Andai saya koruptor di sebuah perusahaan, dan berhasil menjaring uang hasil korupsi 'kecil-kecilan' sebesar 250 miliar rupiah -- sebuah angka yang pada posisi saya sekarang sangatlah besar -- maka apa yang akan saya lakukan dengan uang itu ?... Lagipula, angka ini adalah angka yang paling feasible saya dapat dari perusahaan swasta, bukan dari uang rakyat.
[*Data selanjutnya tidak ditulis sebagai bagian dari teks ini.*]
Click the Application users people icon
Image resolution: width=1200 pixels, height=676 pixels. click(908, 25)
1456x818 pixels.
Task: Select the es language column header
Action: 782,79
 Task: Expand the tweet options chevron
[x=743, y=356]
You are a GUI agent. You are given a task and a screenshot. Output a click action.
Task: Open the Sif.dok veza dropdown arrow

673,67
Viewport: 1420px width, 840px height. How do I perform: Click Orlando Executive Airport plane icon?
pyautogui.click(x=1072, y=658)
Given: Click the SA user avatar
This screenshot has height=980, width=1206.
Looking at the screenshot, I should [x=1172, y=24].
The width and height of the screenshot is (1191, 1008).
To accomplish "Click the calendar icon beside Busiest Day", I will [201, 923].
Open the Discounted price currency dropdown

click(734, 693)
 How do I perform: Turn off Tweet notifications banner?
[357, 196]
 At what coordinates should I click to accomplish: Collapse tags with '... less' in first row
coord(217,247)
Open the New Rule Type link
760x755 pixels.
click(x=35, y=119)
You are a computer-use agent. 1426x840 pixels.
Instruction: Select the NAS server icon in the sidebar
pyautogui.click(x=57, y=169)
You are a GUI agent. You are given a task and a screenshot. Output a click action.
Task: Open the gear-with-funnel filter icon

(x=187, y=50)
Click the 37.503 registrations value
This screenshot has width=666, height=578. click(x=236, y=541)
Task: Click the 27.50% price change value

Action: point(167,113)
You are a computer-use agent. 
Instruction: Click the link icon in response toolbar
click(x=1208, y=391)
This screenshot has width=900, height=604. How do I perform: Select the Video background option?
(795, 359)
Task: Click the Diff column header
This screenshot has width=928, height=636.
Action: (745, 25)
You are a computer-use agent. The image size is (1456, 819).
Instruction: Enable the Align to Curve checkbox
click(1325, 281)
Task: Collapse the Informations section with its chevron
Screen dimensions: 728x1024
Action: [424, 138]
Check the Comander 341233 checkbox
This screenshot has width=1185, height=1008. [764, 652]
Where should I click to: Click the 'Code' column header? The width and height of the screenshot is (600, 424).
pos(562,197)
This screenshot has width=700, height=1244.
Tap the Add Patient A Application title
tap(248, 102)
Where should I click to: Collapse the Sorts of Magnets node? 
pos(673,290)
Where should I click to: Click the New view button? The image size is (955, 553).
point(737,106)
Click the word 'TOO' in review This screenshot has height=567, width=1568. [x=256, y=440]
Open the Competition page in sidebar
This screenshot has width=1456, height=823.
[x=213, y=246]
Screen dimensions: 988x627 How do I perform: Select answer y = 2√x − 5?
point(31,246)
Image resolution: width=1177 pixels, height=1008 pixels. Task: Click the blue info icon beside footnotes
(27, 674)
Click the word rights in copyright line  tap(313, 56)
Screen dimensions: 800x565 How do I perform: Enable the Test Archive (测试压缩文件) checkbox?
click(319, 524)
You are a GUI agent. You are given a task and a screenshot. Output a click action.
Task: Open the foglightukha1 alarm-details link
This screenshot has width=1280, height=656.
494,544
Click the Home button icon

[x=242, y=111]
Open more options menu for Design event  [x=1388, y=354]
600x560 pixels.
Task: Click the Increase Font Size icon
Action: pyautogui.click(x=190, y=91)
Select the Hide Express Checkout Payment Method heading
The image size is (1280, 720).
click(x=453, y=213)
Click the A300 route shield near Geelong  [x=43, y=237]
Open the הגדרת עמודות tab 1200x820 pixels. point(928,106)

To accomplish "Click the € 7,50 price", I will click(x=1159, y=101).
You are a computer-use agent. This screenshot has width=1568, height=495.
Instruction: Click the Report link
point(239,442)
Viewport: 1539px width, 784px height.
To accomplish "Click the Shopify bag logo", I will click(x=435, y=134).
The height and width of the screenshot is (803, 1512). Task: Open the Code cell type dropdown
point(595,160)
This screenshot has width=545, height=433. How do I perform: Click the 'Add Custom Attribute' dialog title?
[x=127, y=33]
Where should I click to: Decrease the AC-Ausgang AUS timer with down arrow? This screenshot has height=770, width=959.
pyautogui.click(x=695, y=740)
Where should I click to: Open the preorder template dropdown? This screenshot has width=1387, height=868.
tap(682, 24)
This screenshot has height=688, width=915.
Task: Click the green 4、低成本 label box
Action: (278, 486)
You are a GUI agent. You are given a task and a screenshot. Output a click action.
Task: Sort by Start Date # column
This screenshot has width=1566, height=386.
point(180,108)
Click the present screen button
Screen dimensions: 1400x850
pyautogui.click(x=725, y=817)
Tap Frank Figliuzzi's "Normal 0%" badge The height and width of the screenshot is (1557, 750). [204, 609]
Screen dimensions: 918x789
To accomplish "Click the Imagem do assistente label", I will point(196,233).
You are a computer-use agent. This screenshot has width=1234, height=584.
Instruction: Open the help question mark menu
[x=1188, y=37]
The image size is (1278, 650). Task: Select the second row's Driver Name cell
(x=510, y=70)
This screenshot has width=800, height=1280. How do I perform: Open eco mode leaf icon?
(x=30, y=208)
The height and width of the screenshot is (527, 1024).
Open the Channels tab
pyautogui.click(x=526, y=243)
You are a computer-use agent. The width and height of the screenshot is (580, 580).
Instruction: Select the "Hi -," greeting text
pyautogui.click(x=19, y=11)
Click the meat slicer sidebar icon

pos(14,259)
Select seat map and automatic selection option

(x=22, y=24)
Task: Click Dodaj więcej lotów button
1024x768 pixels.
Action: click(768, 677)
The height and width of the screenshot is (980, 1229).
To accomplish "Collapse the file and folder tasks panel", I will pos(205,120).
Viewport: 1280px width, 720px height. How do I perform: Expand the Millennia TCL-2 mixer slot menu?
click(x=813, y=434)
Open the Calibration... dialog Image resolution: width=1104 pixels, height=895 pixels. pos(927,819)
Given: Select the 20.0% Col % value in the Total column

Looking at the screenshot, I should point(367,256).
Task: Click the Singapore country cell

Eits, sebentar, saya kasih tau dulu cara saya korupsi : mark-up anggaran proyek dan menyiapkan bukti-bukti pendukung yang saya rekayasa ; mark-up pengadaan barang ; meminta komisi dari para vendor dan supplier yang memasukkan barang atau mendapatkan pekerjaan dari Perusahaan tempat saya bekerja ; memperlama proses kerja agar diberikan uang pelicin ; membuat berbagai perusahaan sendiri lantas semua procurement dan pekerjaan di perusahaan harus lewat perusahaan saya itu ; minta 'bagian' dari penempatan dana investasi perusahaan ke penyelenggara outlet investasi ; menerima 'upeti' dari orang-orang yang ingin naik pangkat dan jabatan ; minta komisi kepada pihak pembeli atas penjualan aset-aset Perusahaan, seperti tanah, mobil, bangunan ; dan sederet modus operandi lainnya yang konvensional maupun yang supercanggih.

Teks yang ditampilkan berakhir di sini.